Wi‑Fi Troubleshooting: PMF Is “On” but You’re Still Confused
PMF (802.11w / “Protected Management Frames”) protects certain management frames from trivial spoofing when properly negotiated. Confusion usually comes from mixing up optional vs required, client fallbacks, mixed WPA2/WPA3 environments, or expecting PMF to “fix” bad captures.
Permission-first: only assess networks you own or have explicit written authorization to test. See Legal & Ethics.
What to read first (blue team)
If your goal is to verify that PMF is actually enforced—not just toggled in a UI—use the step-by-step checklist:
How to verify PMF is really enforced (policy, client matrix, logs, negative tests, roaming, alerting).
Why “PMF enabled” still feels messy
- Optional PMF: clients that cannot do PMF may still associate on many networks; “enabled” is not “required.”
- Mixed clients: one device negotiates PMF while another uses a legacy profile—your dashboard can look “green” while exceptions exist.

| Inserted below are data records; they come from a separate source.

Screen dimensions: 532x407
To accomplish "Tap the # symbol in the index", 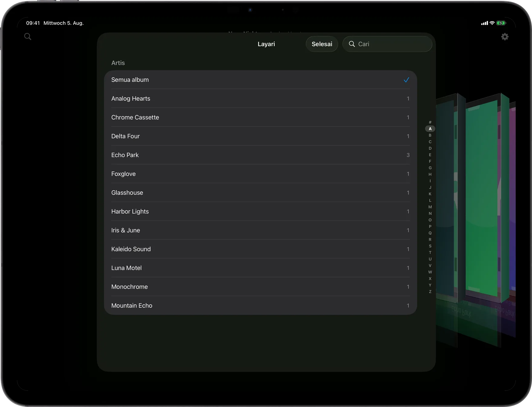I will coord(430,122).
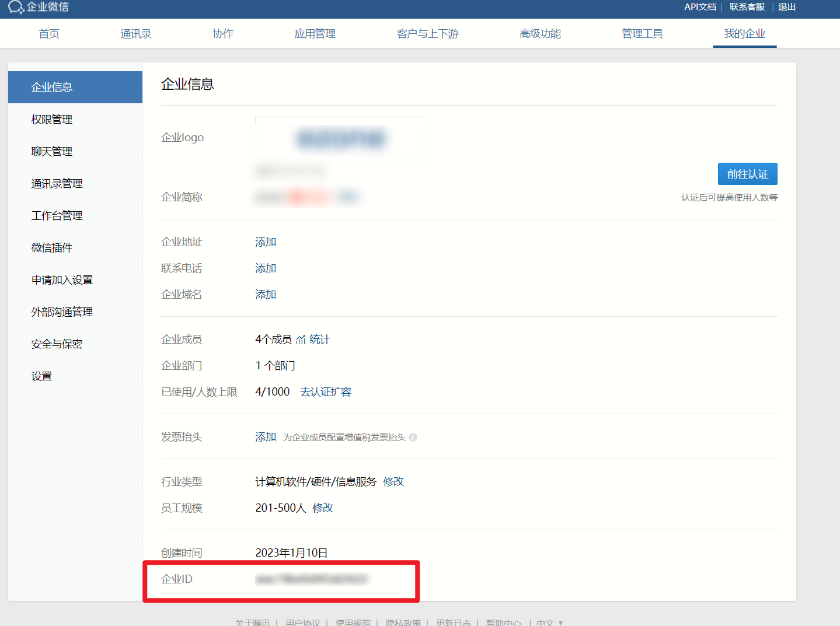Click the blurred enterprise logo image
840x626 pixels.
pos(341,140)
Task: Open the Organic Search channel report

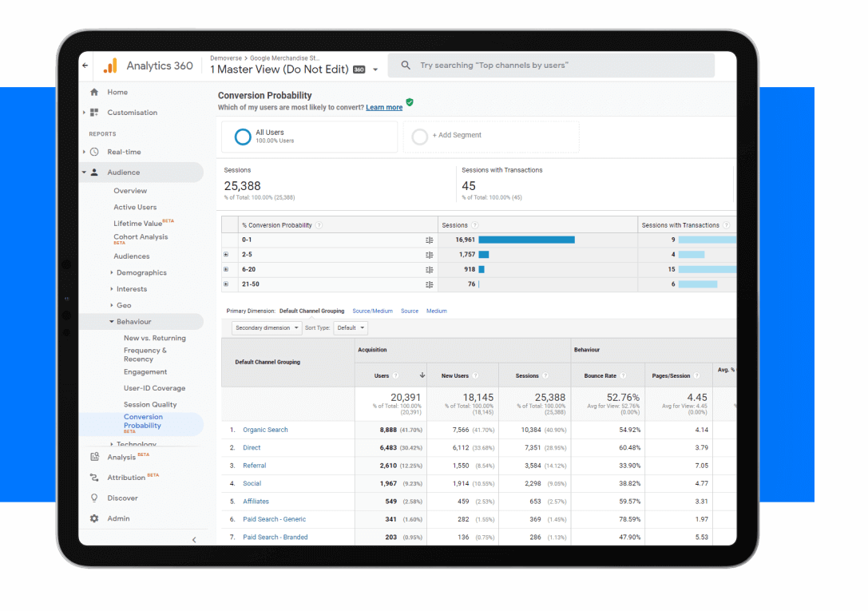Action: [265, 429]
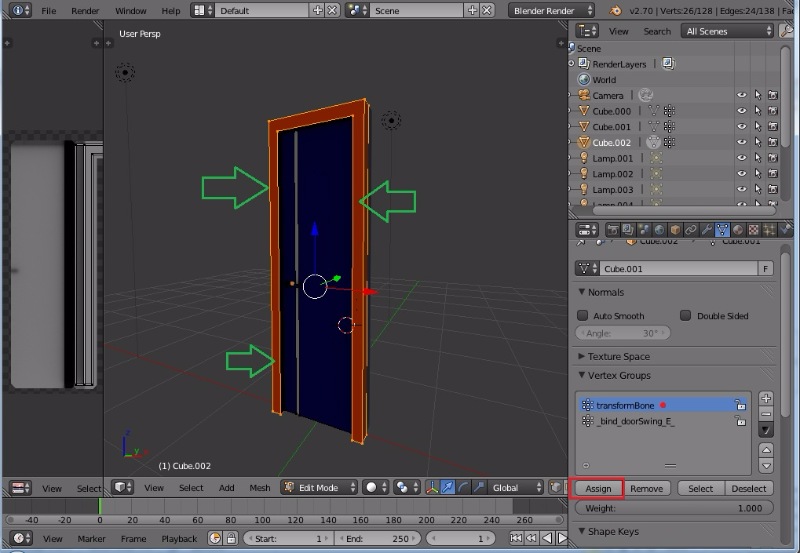Open the Modifiers wrench properties tab
This screenshot has height=553, width=800.
(706, 230)
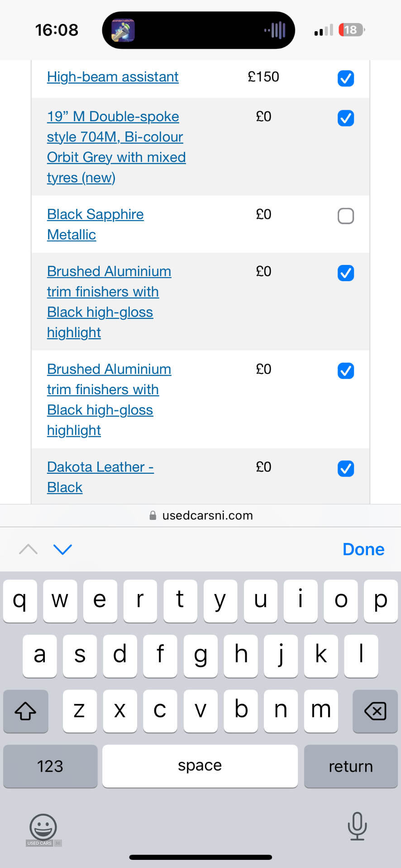Tap the return key
Image resolution: width=401 pixels, height=868 pixels.
click(351, 766)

- Capture interpretation: monitor-mode captures show frames; PMF changes what is protected and how failures present— it does not create “more data frames” by itself.
- WPA3 / transition: mixed modes increase the number of edge cases you must test deliberately.

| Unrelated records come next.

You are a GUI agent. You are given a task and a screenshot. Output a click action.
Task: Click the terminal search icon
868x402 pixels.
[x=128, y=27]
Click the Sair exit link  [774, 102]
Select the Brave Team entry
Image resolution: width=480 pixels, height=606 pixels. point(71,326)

When you’re doing wireless research (red team lab)
- Document SSID, band, WPA mode, and whether PMF is required for your test client profile.
- If handshakes or EAP traces look unexpected, revisit capture filters and adapter capabilities—not only PMF.

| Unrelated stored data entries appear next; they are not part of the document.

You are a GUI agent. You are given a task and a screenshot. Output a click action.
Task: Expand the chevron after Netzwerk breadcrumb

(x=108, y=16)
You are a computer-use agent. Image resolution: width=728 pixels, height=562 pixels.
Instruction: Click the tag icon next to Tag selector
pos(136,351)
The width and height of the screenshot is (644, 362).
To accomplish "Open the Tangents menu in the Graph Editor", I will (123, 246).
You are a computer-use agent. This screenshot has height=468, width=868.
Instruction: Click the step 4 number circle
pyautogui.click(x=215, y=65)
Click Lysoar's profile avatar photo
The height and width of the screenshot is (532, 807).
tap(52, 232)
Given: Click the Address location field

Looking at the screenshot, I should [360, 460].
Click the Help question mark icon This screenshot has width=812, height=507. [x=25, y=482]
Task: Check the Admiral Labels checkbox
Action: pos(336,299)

- For deeper capture issues, start with Wi‑Fi: handshakes and capture troubleshooting and Wi‑Fi FAQ.
Validation criteria
- You can state whether PMF is optional or required for the SSID under test.
- You’ve verified behavior with a controlled client matrix, not only an AP dashboard.
- You’ve used the PMF checklist to confirm enforcement—or documented a scoped exception.